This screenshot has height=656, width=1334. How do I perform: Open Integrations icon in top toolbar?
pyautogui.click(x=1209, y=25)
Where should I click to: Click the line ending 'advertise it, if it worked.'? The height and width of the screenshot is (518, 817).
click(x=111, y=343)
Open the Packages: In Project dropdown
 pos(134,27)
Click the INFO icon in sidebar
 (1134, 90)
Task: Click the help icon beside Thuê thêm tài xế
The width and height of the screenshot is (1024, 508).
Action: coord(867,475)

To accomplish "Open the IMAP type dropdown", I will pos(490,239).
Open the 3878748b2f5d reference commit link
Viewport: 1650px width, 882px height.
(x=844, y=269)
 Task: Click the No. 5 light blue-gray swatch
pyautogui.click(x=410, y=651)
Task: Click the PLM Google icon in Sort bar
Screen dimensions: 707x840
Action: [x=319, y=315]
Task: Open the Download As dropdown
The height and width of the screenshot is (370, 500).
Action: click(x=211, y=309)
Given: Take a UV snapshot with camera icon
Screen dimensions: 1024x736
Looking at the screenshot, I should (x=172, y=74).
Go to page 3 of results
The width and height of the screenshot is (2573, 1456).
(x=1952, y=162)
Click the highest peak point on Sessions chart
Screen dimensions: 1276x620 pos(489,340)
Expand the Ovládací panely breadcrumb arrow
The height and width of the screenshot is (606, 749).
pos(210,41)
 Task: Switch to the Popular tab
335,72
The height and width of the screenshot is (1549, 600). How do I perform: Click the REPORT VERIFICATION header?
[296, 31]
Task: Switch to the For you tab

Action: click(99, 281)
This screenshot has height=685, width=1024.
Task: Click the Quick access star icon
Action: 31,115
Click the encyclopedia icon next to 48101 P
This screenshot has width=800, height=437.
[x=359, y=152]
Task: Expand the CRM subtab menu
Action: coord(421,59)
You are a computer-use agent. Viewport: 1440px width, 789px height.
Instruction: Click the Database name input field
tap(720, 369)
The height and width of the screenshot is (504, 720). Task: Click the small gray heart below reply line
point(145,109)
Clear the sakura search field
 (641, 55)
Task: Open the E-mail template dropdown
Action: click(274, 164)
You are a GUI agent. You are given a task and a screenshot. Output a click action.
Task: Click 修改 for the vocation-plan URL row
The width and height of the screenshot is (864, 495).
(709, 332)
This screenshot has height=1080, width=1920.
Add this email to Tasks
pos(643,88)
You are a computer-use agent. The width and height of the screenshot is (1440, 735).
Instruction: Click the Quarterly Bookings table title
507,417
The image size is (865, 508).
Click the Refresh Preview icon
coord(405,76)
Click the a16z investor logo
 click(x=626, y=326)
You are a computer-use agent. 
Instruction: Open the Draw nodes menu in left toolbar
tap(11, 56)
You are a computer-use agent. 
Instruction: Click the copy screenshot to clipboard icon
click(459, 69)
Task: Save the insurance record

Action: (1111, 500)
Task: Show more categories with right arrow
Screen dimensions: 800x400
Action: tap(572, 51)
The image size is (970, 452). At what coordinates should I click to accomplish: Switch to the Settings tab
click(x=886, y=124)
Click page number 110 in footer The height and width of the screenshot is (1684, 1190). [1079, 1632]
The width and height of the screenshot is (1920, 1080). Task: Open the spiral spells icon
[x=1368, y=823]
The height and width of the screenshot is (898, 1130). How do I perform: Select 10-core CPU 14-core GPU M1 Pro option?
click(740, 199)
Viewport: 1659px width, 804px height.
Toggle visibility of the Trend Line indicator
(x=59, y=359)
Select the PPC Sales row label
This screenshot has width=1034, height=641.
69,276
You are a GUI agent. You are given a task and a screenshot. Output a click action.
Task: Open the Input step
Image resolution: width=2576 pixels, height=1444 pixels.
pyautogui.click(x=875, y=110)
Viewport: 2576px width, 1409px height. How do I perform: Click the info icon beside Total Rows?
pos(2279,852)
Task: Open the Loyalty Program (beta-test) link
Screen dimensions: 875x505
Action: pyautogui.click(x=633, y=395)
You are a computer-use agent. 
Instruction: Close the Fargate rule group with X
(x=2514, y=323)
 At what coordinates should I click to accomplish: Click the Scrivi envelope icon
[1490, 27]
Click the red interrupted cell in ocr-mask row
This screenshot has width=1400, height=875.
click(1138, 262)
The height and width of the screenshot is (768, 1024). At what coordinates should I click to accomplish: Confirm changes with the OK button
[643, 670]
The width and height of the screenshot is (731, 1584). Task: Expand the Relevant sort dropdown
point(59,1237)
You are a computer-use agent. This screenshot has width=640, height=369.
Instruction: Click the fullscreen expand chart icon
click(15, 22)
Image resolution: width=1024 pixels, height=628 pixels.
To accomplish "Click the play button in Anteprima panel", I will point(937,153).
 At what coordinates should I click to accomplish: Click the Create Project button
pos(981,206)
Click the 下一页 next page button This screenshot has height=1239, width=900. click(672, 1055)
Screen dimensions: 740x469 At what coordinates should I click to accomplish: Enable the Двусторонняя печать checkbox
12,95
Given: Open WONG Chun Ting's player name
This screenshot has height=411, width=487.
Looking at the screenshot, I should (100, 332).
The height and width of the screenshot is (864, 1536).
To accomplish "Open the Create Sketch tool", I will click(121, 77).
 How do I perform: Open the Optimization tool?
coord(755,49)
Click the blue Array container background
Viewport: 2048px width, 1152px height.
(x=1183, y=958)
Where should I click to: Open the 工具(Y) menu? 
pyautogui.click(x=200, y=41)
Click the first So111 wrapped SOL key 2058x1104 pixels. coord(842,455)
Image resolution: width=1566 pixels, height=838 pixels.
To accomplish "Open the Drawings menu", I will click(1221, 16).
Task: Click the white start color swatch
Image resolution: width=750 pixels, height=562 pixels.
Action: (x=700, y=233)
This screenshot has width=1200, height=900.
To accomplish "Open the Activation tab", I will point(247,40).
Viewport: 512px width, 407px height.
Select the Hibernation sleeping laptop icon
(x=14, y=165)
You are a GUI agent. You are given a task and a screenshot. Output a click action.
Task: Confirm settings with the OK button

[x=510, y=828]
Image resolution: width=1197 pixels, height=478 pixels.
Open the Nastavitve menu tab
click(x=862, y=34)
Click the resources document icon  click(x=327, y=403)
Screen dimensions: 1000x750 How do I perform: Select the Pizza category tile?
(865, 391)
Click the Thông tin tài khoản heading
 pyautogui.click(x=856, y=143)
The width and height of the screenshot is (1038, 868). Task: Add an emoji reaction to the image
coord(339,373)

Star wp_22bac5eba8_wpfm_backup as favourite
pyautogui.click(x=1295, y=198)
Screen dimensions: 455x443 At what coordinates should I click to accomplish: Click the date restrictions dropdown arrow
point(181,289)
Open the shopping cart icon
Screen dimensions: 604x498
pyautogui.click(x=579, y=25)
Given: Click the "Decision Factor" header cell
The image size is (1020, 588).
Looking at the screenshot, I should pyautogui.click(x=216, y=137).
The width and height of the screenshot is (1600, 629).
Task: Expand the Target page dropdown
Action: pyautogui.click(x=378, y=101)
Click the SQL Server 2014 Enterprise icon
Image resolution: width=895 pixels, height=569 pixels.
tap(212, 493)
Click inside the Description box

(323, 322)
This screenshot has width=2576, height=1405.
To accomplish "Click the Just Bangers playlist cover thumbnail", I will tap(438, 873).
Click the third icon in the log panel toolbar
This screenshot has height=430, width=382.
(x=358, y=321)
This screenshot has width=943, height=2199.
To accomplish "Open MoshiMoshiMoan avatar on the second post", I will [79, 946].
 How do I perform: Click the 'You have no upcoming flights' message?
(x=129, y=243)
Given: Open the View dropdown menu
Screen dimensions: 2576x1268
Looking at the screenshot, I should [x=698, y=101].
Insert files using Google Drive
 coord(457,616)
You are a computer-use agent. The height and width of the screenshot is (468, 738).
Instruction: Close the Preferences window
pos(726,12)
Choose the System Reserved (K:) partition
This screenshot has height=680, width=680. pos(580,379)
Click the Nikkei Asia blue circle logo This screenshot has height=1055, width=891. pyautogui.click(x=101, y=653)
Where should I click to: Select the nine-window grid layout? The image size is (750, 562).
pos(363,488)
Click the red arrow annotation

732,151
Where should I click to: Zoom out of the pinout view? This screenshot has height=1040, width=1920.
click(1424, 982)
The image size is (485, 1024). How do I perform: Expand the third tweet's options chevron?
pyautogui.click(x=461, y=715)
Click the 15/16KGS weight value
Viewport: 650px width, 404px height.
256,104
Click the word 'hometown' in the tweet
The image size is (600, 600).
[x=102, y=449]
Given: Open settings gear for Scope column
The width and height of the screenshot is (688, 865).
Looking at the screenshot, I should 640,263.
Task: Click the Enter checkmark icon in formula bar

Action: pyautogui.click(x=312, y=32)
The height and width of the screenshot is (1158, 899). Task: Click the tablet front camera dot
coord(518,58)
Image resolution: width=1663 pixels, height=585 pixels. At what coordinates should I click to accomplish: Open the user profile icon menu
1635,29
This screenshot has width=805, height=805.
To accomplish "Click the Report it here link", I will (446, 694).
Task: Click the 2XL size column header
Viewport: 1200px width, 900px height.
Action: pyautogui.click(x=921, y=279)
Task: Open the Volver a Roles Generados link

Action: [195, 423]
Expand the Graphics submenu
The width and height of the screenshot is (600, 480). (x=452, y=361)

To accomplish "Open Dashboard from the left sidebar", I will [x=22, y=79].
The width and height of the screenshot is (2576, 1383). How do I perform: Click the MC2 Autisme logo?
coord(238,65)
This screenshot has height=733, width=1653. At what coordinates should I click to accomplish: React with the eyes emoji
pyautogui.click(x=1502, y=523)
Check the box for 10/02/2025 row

■ ■ ■ ■ ■

** What you should do **
Render the material as a Markdown table with the columns "No." and "Entry," giving each line a row number and leaving out blank lines. Begin at the line that has "Task: Save the insurance record" and stop after the line that has "click(740, 199)".

** The response **
| No. | Entry |
|---|---|
| 1 | Task: Save the insurance record |
| 2 | Action: (1111, 500) |
| 3 | Task: Show more categories with right arrow |
| 4 | Screen dimensions: 800x400 |
| 5 | Action: tap(572, 51) |
| 6 | The image size is (970, 452). At what coordinates should I click to accomplish: Switch to the Settings tab |
| 7 | click(x=886, y=124) |
| 8 | Click page number 110 in footer The height and width of the screenshot is (1684, 1190). [1079, 1632] |
| 9 | The width and height of the screenshot is (1920, 1080). Task: Open the spiral spells icon |
| 10 | [x=1368, y=823] |
| 11 | The height and width of the screenshot is (898, 1130). How do I perform: Select 10-core CPU 14-core GPU M1 Pro option? |
| 12 | click(740, 199) |